═════ Data

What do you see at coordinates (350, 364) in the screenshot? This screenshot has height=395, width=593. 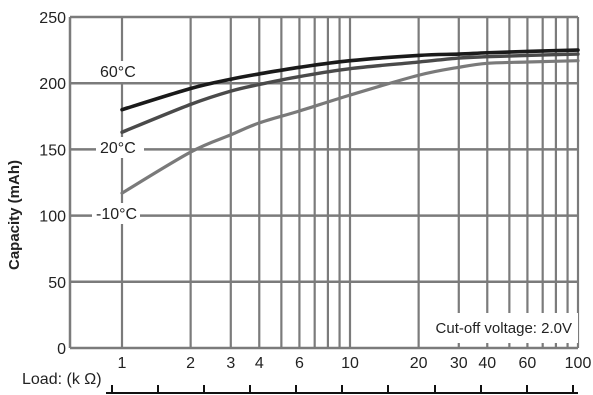 I see `x-tick-label: 10` at bounding box center [350, 364].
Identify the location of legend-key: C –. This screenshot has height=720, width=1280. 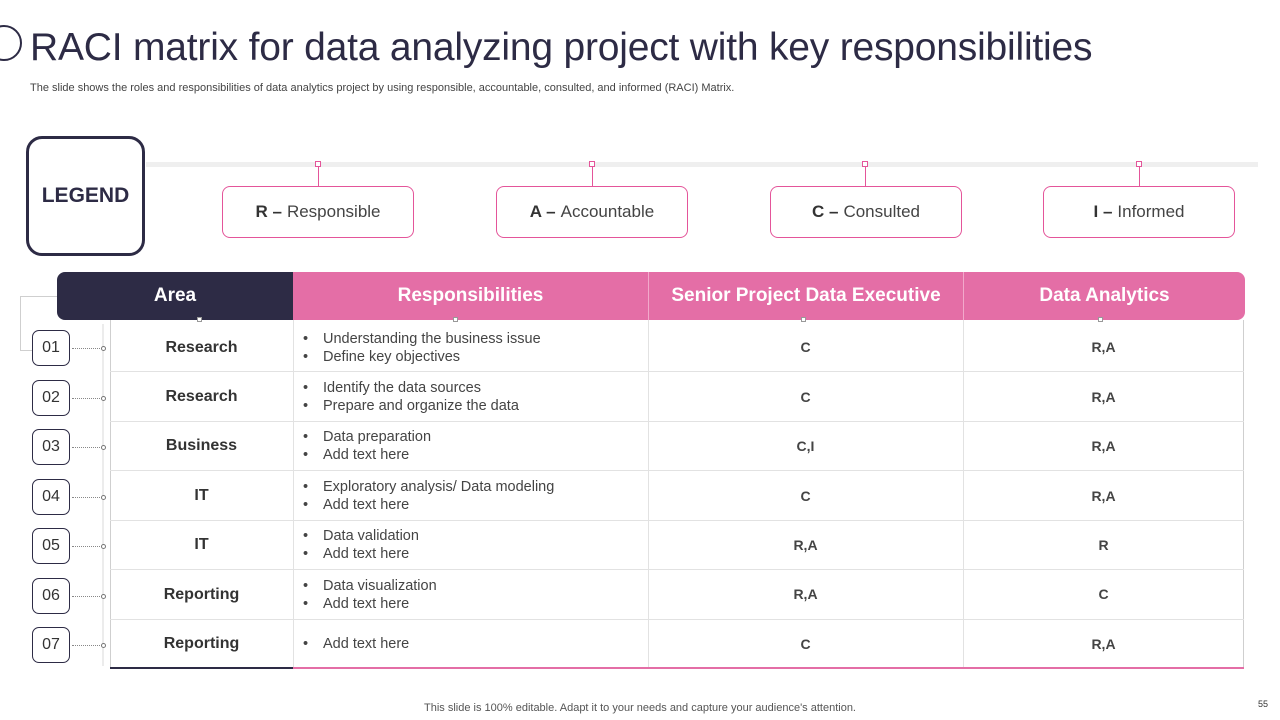
(825, 212).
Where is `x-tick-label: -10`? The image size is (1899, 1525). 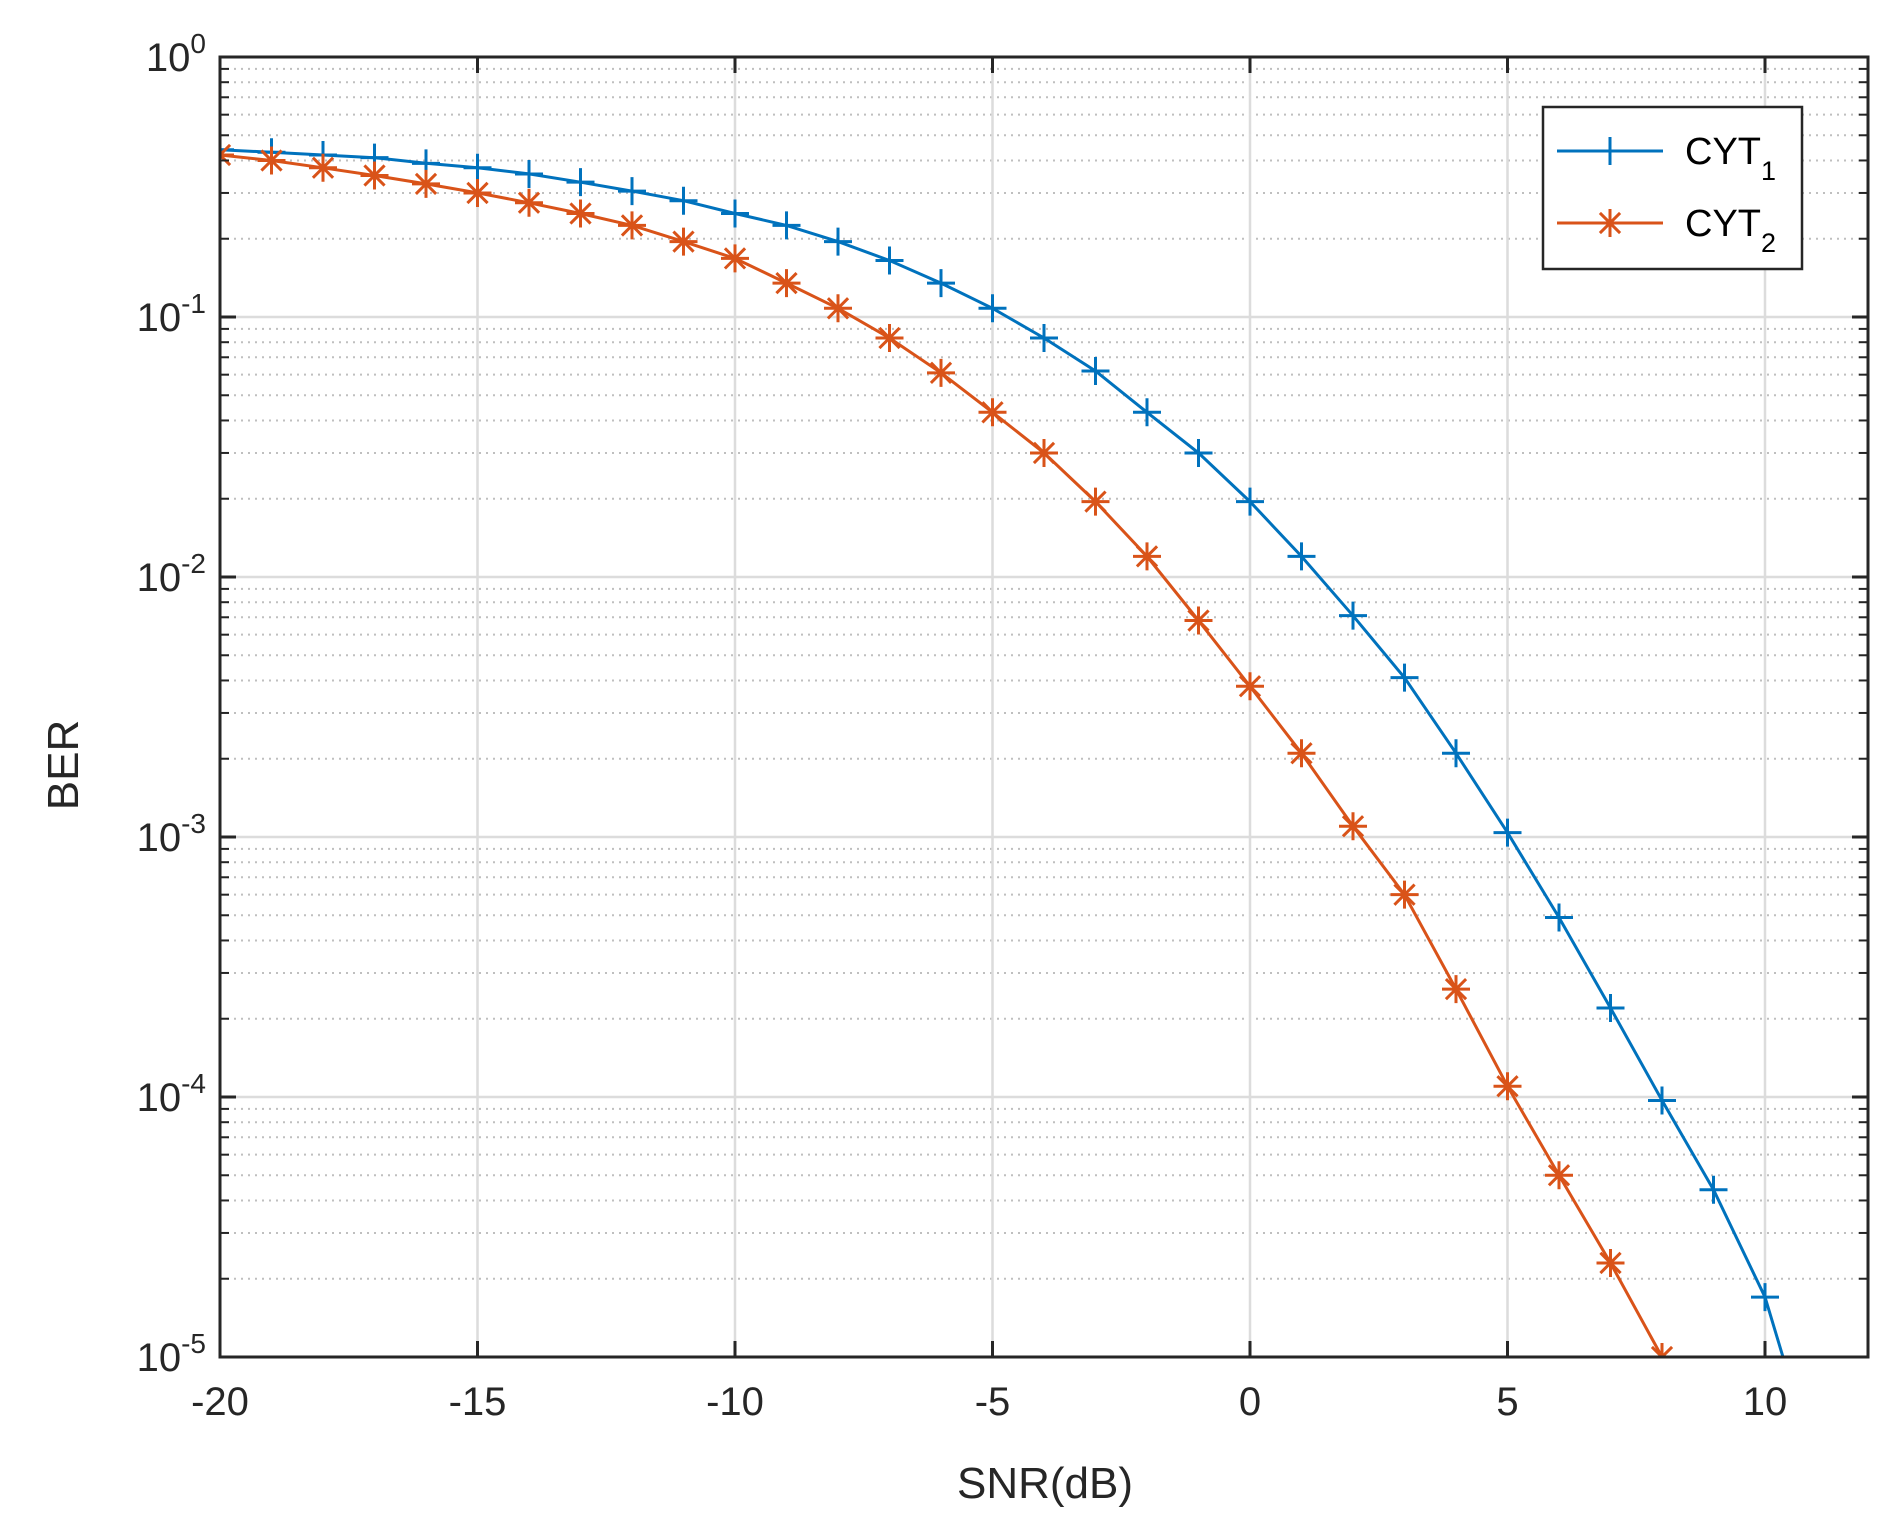
x-tick-label: -10 is located at coordinates (735, 1402).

══════════

**Work item**
Quote the material above word for word, from the line containing "Identify the location" down to the end of the material, without the pictures.

**Solution for this exercise**
Identify the location of legend-key: C –. This screenshot has height=720, width=1280. 
(825, 212).
Where is `x-tick-label: -10`? The image size is (1899, 1525). 
x-tick-label: -10 is located at coordinates (735, 1402).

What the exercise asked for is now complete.